I sat up a little straighter. Strange beasts? “What did they look like?” I couldn’t help but ask. “Did they resemble a scorpion?”
He shook his head. “Oh, no. Giant octopuses, more like, with spikes on each and every tentacle.”
I fought the urge to shudder.
Toryn put down his fork and frowned. “A giant octopus? But we haven’t even seen a normal octopus in our waters in centuries. We thought they’d died out.”
“We?” Tatiana’s teeth flashed as delight flashed in her eyes. “Ourwaters? Toryn, my love, it sounds as though your heart is more with us than you’d like me to believe.”
Sighing, Toryn stood. He glared down at his mother as a muscle worked in his jaw. “This is some sort of trick of yours, isn’t it? You bring a lord in front of me who has an impossible problem to make me want to step in and help. But I can only do that if this realm is mine, right? If I take my position as your heir. I won’t do it, Mother. I will not murder my brother.”
The lord sucked in a breath and paled.
And with that, Toryn stalked out of the Great Hall without another word or even a parting glance over his shoulder. A moment passed in strained silence. Nellie dropped her napkin beside her plate and clutched my shoulder.
“I’m going to go speak with him,” she whispered to me.
“You do not need to whisper on my behalf, girl,” the queen said with a roll of her eyes. “I am not a weakling mortal who can’t hear words spoken right in front of me.”
Nellie’s face reddened, but she didn’t take the bait like I would have. Instead, she climbed over the bench and followed Toryn out the door. I was not my sister, though.
I turned back to the queen with narrowed eyes. “I wonder why the gods deemed it necessary to give the fae enhanced hearing. Perhaps it was because they realized you wouldn’t be able to survive without it.”
The table went eerily silent. Caedmon coughed.
But Tatiana just laughed even as the lord beside her grew paler. “Oberon told me a great deal of what he did to you silly Teine mortals. All those tales he wove of the world beyond the Bridge to Death. Funny how you still believe them, even after being free of him. The gods did not give the fae our gifts, girl. They’ve been ours since the dawning of time.”
I found that hard to believe. “You’re right. Oberon did lie to us, but I’d be careful assuming you know much more than we lowly Teine mortals do, especially when it comes to the gods.”

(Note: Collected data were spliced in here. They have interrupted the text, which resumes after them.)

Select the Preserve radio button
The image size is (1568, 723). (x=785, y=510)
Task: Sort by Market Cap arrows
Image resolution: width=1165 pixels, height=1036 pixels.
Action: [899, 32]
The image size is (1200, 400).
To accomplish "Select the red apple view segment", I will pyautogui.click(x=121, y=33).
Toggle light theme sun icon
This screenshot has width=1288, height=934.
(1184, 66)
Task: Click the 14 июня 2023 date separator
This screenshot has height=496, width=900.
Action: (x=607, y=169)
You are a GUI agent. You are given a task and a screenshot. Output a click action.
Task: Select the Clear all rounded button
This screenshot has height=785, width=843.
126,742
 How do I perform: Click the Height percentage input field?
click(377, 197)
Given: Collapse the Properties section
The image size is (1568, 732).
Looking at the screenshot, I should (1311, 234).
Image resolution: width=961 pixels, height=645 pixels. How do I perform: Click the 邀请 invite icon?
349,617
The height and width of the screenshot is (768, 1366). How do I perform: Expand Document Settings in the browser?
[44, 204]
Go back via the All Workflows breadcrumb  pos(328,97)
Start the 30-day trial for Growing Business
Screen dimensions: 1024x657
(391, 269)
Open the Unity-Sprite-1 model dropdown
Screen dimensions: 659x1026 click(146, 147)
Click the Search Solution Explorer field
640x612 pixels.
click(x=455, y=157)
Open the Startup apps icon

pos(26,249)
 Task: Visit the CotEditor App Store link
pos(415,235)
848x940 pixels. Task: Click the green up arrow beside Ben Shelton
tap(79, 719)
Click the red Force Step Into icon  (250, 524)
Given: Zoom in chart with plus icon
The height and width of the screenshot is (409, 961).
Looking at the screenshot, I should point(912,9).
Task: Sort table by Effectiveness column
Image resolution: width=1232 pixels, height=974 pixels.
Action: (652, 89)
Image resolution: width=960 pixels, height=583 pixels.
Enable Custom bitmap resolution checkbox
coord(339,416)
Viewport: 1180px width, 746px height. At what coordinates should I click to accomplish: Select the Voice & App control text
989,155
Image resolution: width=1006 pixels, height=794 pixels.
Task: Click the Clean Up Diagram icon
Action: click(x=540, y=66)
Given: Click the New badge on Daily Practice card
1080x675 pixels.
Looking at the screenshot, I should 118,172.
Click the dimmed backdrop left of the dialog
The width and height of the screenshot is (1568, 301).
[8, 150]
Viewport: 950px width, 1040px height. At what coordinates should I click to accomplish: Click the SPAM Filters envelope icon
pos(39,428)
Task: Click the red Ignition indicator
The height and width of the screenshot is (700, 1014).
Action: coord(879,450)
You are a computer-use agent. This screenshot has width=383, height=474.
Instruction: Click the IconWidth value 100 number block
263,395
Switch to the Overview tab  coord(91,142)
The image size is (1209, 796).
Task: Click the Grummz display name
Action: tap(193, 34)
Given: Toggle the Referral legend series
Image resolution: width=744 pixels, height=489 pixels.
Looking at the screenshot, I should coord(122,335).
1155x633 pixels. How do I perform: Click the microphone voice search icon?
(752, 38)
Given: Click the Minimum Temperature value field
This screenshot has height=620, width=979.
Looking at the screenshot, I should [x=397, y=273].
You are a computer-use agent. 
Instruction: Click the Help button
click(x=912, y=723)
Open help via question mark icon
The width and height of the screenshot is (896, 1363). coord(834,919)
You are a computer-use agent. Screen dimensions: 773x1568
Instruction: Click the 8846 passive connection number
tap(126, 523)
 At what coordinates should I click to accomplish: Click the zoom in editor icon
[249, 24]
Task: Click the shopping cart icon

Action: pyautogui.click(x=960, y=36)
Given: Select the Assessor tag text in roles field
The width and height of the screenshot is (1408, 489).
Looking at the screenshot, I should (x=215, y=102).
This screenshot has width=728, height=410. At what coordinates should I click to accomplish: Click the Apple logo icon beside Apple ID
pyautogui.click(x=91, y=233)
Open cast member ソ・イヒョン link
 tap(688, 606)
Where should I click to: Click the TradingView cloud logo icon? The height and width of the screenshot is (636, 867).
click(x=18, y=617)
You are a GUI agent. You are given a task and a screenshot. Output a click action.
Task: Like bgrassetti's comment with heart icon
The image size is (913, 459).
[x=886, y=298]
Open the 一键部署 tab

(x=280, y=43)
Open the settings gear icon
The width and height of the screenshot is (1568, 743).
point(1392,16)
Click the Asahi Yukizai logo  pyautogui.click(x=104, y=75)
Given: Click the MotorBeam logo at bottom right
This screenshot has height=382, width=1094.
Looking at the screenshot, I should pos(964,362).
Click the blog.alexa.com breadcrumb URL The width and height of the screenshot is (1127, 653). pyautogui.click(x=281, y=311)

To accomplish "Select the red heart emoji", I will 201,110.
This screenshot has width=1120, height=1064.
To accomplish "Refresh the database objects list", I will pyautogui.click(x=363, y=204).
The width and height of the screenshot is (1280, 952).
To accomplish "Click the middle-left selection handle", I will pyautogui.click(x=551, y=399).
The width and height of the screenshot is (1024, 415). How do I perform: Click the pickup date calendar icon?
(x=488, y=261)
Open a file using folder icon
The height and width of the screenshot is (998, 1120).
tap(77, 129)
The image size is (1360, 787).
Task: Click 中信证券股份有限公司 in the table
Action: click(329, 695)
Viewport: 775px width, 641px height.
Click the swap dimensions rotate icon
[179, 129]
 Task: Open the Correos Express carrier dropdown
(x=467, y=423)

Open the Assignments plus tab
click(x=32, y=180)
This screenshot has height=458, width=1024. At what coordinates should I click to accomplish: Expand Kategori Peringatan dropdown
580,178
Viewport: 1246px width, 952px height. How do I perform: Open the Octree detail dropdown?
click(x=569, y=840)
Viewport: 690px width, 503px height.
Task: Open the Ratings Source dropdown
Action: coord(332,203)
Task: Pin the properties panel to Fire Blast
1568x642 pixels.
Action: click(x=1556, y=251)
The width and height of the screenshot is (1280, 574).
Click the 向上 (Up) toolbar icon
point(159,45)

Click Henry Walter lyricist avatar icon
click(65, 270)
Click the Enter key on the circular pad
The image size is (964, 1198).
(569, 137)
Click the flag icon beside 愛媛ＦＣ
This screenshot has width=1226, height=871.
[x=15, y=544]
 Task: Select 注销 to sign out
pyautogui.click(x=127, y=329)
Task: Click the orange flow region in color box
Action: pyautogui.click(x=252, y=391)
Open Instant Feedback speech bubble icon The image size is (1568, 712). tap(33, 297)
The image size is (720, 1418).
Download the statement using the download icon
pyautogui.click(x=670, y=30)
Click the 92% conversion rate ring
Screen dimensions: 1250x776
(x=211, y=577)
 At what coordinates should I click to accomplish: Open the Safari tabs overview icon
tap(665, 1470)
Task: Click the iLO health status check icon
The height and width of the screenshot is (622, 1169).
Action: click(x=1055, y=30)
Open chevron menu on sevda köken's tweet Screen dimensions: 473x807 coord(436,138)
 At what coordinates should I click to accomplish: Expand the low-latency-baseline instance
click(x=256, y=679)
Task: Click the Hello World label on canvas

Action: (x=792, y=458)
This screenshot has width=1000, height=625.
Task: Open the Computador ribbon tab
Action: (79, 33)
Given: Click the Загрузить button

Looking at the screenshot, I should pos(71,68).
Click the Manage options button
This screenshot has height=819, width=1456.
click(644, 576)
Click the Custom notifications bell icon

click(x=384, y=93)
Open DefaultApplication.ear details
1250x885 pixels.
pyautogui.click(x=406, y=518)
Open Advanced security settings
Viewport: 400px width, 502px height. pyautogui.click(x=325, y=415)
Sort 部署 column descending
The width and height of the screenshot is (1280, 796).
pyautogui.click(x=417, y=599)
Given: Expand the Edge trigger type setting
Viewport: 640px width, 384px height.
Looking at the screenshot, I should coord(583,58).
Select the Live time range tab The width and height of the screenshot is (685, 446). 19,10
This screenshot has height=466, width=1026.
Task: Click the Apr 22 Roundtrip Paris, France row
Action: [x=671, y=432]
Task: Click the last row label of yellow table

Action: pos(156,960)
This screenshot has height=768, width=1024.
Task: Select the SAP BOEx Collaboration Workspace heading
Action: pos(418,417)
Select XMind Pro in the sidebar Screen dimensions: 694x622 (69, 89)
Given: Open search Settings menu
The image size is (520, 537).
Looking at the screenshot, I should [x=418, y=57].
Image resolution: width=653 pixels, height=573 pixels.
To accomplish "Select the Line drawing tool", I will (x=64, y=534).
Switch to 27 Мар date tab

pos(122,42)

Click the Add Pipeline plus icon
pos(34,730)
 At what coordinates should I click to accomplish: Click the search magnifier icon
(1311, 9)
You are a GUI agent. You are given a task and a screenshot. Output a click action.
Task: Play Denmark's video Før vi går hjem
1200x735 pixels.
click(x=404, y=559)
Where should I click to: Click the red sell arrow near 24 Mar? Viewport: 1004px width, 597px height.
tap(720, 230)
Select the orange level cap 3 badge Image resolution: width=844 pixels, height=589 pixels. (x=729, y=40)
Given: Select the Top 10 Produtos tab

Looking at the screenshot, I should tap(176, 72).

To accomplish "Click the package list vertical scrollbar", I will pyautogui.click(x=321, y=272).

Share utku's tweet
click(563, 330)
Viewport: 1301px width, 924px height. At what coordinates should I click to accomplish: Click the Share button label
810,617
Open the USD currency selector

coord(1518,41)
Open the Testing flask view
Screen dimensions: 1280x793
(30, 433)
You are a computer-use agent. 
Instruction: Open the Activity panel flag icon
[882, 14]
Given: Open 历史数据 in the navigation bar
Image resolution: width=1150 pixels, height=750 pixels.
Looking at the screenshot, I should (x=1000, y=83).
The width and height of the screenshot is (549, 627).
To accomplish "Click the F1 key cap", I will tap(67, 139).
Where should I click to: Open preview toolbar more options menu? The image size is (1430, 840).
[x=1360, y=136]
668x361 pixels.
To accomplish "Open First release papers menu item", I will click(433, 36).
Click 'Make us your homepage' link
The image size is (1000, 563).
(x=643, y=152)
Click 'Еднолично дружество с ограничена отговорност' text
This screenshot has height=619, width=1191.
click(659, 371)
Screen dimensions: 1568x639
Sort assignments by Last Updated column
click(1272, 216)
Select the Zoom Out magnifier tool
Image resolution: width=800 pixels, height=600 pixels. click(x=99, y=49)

Tension thrummed through the Great Hall, and as the queen set her glittering eyes on me, I noticed the voices from the other tables had hushed, too. But that wasn’t the only thing I noticed. The anger inside me was scraping against my skin, desperate to reach out and slice that wicked smile off Tatiana’s face. I’d been so focused on the queen and Toryn and my sister and the weird humming down my spine, I’d forgotten to rein myself in—rein that darkness in. I fisted my hands and forced it back down, but the darkness did not like that.
Queen Tatiana gripped her knife and shoved it into a fried potato slice. “I know who you are, Tessa Baran of Teine. Oberon told me a great deal about you and your attempt to kill him in his own castle.”
A few gasps peppered the air, and I tried not to wince beneath the weight of a hundred stares.